The longest possible duration using the program shown here would be 256 cycles of 256 innerLoop cycles, just slightly longer than the delay in this activity. To lengthen the delay even more, another loop could be added outside of outerLoop, repeating the entire delay multiple times. To shorten the delay, both the outer and inner loops can be shortened.

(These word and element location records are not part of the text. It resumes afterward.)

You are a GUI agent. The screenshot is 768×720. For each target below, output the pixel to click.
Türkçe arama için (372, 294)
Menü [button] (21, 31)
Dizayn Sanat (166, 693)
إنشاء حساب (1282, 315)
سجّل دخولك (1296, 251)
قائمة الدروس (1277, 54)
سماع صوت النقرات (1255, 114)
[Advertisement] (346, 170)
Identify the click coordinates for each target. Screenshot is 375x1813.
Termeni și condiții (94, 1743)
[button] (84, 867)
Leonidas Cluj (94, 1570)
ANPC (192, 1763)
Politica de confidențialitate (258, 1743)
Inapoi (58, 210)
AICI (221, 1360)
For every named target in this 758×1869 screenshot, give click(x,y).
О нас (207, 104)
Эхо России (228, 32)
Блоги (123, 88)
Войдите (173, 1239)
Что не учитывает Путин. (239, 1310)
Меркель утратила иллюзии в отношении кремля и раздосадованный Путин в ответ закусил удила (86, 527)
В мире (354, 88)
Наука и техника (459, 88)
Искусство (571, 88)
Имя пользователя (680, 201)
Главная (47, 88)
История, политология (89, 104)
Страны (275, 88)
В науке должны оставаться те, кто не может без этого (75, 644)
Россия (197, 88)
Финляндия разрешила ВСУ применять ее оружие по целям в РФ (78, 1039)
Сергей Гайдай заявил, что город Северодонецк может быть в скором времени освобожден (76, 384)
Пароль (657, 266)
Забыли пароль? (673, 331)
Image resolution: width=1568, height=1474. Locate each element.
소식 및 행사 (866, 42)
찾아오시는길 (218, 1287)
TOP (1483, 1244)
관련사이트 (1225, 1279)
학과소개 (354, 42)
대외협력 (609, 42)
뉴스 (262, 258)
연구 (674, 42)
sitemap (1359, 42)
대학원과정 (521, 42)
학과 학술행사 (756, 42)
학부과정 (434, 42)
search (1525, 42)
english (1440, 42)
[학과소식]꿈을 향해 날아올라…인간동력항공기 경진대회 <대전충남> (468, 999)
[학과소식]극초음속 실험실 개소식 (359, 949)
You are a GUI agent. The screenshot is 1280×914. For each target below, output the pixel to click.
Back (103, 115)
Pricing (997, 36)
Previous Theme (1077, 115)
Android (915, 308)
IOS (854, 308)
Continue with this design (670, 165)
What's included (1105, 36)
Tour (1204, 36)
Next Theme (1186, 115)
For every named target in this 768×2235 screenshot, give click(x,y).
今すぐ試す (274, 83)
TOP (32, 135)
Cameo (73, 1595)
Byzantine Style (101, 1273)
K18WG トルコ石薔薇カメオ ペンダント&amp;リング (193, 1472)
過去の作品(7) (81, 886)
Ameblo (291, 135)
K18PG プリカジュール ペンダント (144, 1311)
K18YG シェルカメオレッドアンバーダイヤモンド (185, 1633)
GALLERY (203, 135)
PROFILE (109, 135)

Decreasing counter2 reduces the number of times the innerLoop interval is run, in steps of approximately 1 ms. To shorten the total delay below 1 ms, counter1 can be reduced to shrink the innerLoop delay.

Test your knowledge

  1. The nop instruction in the innerLoop pads the delay loop to 4 cycles. What is the maximum number of loops that can be counted using an 8-bit counter? Can you think of an advantage to using a 4-cycle loop in an 8-bit architecture?
  2. If the nop instruction were left out of the innerLoop, what would you expect the innerLoop interval to be? What would you expect the total delay to be?
  3. What would you expect the total delay to be if a second nop instruction was added to the innerLoop?

Apply your skills

  1. Make a delay of exactly 250 ms. Adjust the value loaded into counter1 to make the inner delay loop shorter, so that the total time delay between flashes is as close to 250 ms as possible.
  2. Make a variable time delay. Create a callable time delay subroutine that delays for the number of milliseconds passed to it as a variable in W. See the Analogue programming activity for an example of how parameters can be passed using W. Where will the value to be passed come from? One idea could be to use the potentiometer input (from Analogue) to set the time delay, and therefore the flash rate, in this program.